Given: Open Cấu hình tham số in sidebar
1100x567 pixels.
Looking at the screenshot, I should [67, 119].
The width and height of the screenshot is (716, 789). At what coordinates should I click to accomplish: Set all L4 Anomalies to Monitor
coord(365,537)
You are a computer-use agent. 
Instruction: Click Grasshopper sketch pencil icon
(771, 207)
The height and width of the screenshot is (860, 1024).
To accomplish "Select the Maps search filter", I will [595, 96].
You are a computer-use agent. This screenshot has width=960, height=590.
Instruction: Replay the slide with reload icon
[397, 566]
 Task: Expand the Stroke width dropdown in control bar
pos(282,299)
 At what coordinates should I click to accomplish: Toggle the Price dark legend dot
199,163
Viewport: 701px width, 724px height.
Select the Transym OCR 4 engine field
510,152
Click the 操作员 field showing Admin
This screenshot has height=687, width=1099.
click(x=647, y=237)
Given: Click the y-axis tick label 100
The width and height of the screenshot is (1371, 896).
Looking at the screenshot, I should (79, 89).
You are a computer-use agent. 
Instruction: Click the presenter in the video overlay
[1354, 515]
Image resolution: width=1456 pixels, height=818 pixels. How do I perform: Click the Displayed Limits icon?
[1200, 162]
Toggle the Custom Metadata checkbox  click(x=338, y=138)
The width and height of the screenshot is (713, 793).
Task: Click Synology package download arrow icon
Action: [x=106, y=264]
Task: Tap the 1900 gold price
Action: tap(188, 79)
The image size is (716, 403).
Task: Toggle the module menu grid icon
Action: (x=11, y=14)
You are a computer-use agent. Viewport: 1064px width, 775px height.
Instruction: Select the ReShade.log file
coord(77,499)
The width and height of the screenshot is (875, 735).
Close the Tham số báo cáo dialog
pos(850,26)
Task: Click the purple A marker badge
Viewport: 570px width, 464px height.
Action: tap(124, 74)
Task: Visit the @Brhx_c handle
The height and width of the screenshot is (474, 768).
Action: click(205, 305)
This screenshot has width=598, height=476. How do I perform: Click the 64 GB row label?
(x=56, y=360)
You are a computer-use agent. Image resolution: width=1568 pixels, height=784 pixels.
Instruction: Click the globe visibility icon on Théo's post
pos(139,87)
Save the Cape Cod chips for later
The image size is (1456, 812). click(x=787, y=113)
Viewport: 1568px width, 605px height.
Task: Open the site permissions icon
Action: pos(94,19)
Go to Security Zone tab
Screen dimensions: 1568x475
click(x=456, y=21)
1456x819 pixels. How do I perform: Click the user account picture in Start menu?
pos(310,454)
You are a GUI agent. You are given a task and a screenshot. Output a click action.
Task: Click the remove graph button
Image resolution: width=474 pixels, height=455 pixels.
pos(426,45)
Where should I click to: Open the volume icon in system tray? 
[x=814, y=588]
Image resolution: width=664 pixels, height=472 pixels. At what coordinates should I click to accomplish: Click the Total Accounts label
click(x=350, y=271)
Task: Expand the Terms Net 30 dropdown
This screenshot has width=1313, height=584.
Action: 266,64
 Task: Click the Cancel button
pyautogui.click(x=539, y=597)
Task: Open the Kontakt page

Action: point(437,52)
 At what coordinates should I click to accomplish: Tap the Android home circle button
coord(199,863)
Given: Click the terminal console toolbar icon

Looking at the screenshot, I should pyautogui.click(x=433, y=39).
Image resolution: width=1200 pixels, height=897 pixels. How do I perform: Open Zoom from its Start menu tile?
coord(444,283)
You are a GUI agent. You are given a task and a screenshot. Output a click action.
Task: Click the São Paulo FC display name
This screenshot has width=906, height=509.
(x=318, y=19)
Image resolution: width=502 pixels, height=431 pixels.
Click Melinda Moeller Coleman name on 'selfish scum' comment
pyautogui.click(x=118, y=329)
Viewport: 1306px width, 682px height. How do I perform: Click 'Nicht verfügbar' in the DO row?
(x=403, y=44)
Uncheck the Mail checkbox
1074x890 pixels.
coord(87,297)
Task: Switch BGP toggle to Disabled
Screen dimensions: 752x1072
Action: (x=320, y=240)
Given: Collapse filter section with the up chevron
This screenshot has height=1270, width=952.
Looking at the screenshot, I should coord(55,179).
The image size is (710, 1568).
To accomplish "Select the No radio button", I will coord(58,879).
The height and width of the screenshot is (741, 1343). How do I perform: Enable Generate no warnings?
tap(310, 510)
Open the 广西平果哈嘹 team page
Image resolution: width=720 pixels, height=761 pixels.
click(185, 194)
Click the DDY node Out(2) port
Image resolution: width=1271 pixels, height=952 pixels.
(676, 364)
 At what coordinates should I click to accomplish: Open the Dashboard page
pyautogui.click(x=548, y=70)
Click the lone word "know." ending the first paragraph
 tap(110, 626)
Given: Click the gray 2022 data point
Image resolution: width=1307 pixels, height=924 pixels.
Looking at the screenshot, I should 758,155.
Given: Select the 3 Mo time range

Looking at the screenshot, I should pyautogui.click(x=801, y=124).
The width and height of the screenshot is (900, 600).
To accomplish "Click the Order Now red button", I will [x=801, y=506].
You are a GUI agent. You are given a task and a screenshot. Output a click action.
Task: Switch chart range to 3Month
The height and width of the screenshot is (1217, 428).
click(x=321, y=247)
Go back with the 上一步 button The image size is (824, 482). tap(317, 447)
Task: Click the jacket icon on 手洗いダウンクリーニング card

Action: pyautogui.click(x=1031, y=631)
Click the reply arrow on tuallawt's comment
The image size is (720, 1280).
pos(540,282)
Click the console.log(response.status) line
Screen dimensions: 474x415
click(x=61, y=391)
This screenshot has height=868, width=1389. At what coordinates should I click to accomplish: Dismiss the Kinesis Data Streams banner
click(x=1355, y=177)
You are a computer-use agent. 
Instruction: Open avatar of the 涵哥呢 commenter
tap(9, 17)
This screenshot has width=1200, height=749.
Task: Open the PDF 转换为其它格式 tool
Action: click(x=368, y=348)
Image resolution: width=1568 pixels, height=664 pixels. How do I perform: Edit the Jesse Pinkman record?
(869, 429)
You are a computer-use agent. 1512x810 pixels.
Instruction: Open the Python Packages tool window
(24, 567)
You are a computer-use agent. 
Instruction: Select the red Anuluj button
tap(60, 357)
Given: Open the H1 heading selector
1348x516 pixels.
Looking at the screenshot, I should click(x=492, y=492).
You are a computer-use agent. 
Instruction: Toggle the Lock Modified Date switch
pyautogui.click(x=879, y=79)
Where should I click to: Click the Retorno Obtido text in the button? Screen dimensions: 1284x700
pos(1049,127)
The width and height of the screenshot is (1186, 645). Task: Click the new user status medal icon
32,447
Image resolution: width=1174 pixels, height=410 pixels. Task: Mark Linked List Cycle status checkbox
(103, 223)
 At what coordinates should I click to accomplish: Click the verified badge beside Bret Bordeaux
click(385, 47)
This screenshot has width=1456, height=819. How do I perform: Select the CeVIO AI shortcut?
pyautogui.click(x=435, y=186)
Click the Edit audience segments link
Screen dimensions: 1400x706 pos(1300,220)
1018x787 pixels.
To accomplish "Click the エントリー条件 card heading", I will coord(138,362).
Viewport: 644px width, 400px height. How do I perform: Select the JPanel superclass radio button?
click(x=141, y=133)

§ Requirement: Switch every "computer-use agent" in the rows above to "desktop agent", and write out all the rows again with nothing else changed.

§ Result of this task:
Given: Open Cấu hình tham số in sidebar
1100x567 pixels.
Looking at the screenshot, I should [67, 119].
The width and height of the screenshot is (716, 789). At what coordinates should I click to accomplish: Set all L4 Anomalies to Monitor
coord(365,537)
You are a desktop agent. 
Instruction: Click Grasshopper sketch pencil icon
(771, 207)
The height and width of the screenshot is (860, 1024).
To accomplish "Select the Maps search filter", I will [595, 96].
You are a desktop agent. This screenshot has width=960, height=590.
Instruction: Replay the slide with reload icon
[397, 566]
 Task: Expand the Stroke width dropdown in control bar
pos(282,299)
 At what coordinates should I click to accomplish: Toggle the Price dark legend dot
199,163
Viewport: 701px width, 724px height.
Select the Transym OCR 4 engine field
510,152
Click the 操作员 field showing Admin
This screenshot has height=687, width=1099.
click(x=647, y=237)
Given: Click the y-axis tick label 100
The width and height of the screenshot is (1371, 896).
Looking at the screenshot, I should (79, 89).
You are a desktop agent. 
Instruction: Click the presenter in the video overlay
[1354, 515]
Image resolution: width=1456 pixels, height=818 pixels. How do I perform: Click the Displayed Limits icon?
[1200, 162]
Toggle the Custom Metadata checkbox  click(x=338, y=138)
The width and height of the screenshot is (713, 793).
Task: Click Synology package download arrow icon
Action: [x=106, y=264]
Task: Tap the 1900 gold price
Action: tap(188, 79)
The image size is (716, 403).
Task: Toggle the module menu grid icon
Action: (x=11, y=14)
You are a desktop agent. Viewport: 1064px width, 775px height.
Instruction: Select the ReShade.log file
coord(77,499)
The width and height of the screenshot is (875, 735).
Close the Tham số báo cáo dialog
pos(850,26)
Task: Click the purple A marker badge
Viewport: 570px width, 464px height.
Action: tap(124, 74)
Task: Visit the @Brhx_c handle
The height and width of the screenshot is (474, 768).
Action: click(205, 305)
This screenshot has width=598, height=476. How do I perform: Click the 64 GB row label?
(x=56, y=360)
You are a desktop agent. Image resolution: width=1568 pixels, height=784 pixels.
Instruction: Click the globe visibility icon on Théo's post
pos(139,87)
Save the Cape Cod chips for later
The image size is (1456, 812). click(x=787, y=113)
Viewport: 1568px width, 605px height.
Task: Open the site permissions icon
Action: pos(94,19)
Go to Security Zone tab
Screen dimensions: 1568x475
click(x=456, y=21)
1456x819 pixels. How do I perform: Click the user account picture in Start menu?
pos(310,454)
You are a GUI agent. You are given a task and a screenshot. Output a click action.
Task: Click the remove graph button
Image resolution: width=474 pixels, height=455 pixels.
pos(426,45)
Where should I click to: Open the volume icon in system tray? 
[x=814, y=588]
Image resolution: width=664 pixels, height=472 pixels. At what coordinates should I click to accomplish: Click the Total Accounts label
click(x=350, y=271)
Task: Expand the Terms Net 30 dropdown
This screenshot has width=1313, height=584.
Action: 266,64
 Task: Click the Cancel button
pyautogui.click(x=539, y=597)
Task: Open the Kontakt page

Action: point(437,52)
 At what coordinates should I click to accomplish: Tap the Android home circle button
coord(199,863)
Given: Click the terminal console toolbar icon

Looking at the screenshot, I should pyautogui.click(x=433, y=39).
Image resolution: width=1200 pixels, height=897 pixels. How do I perform: Open Zoom from its Start menu tile?
coord(444,283)
You are a GUI agent. You are given a task and a screenshot. Output a click action.
Task: Click the São Paulo FC display name
This screenshot has width=906, height=509.
(x=318, y=19)
Image resolution: width=502 pixels, height=431 pixels.
Click Melinda Moeller Coleman name on 'selfish scum' comment
pyautogui.click(x=118, y=329)
Viewport: 1306px width, 682px height. How do I perform: Click 'Nicht verfügbar' in the DO row?
(x=403, y=44)
Uncheck the Mail checkbox
1074x890 pixels.
coord(87,297)
Task: Switch BGP toggle to Disabled
Screen dimensions: 752x1072
Action: (x=320, y=240)
Given: Collapse filter section with the up chevron
This screenshot has height=1270, width=952.
Looking at the screenshot, I should coord(55,179).
The image size is (710, 1568).
To accomplish "Select the No radio button", I will coord(58,879).
The height and width of the screenshot is (741, 1343). How do I perform: Enable Generate no warnings?
tap(310, 510)
Open the 广西平果哈嘹 team page
Image resolution: width=720 pixels, height=761 pixels.
click(185, 194)
Click the DDY node Out(2) port
Image resolution: width=1271 pixels, height=952 pixels.
(676, 364)
 At what coordinates should I click to accomplish: Open the Dashboard page
pyautogui.click(x=548, y=70)
Click the lone word "know." ending the first paragraph
 tap(110, 626)
Given: Click the gray 2022 data point
Image resolution: width=1307 pixels, height=924 pixels.
Looking at the screenshot, I should 758,155.
Given: Select the 3 Mo time range

Looking at the screenshot, I should pyautogui.click(x=801, y=124).
The width and height of the screenshot is (900, 600).
To accomplish "Click the Order Now red button", I will [x=801, y=506].
You are a GUI agent. You are given a task and a screenshot. Output a click action.
Task: Switch chart range to 3Month
The height and width of the screenshot is (1217, 428).
click(x=321, y=247)
Go back with the 上一步 button The image size is (824, 482). tap(317, 447)
Task: Click the jacket icon on 手洗いダウンクリーニング card

Action: pyautogui.click(x=1031, y=631)
Click the reply arrow on tuallawt's comment
The image size is (720, 1280).
pos(540,282)
Click the console.log(response.status) line
Screen dimensions: 474x415
click(x=61, y=391)
This screenshot has height=868, width=1389. At what coordinates should I click to accomplish: Dismiss the Kinesis Data Streams banner
click(x=1355, y=177)
You are a desktop agent. 
Instruction: Open avatar of the 涵哥呢 commenter
tap(9, 17)
This screenshot has width=1200, height=749.
Task: Open the PDF 转换为其它格式 tool
Action: click(x=368, y=348)
Image resolution: width=1568 pixels, height=664 pixels. How do I perform: Edit the Jesse Pinkman record?
(869, 429)
You are a desktop agent. 1512x810 pixels.
Instruction: Open the Python Packages tool window
(24, 567)
You are a desktop agent. 
Instruction: Select the red Anuluj button
tap(60, 357)
Given: Open the H1 heading selector
1348x516 pixels.
Looking at the screenshot, I should click(x=492, y=492).
You are a desktop agent. 
Instruction: Toggle the Lock Modified Date switch
pyautogui.click(x=879, y=79)
Where should I click to: Click the Retorno Obtido text in the button? Screen dimensions: 1284x700
pos(1049,127)
The width and height of the screenshot is (1186, 645). Task: Click the new user status medal icon
32,447
Image resolution: width=1174 pixels, height=410 pixels. Task: Mark Linked List Cycle status checkbox
(103, 223)
 At what coordinates should I click to accomplish: Click the verified badge beside Bret Bordeaux
click(385, 47)
This screenshot has width=1456, height=819. How do I perform: Select the CeVIO AI shortcut?
pyautogui.click(x=435, y=186)
Click the Edit audience segments link
Screen dimensions: 1400x706 pos(1300,220)
1018x787 pixels.
To accomplish "Click the エントリー条件 card heading", I will coord(138,362).
Viewport: 644px width, 400px height. How do I perform: Select the JPanel superclass radio button?
click(x=141, y=133)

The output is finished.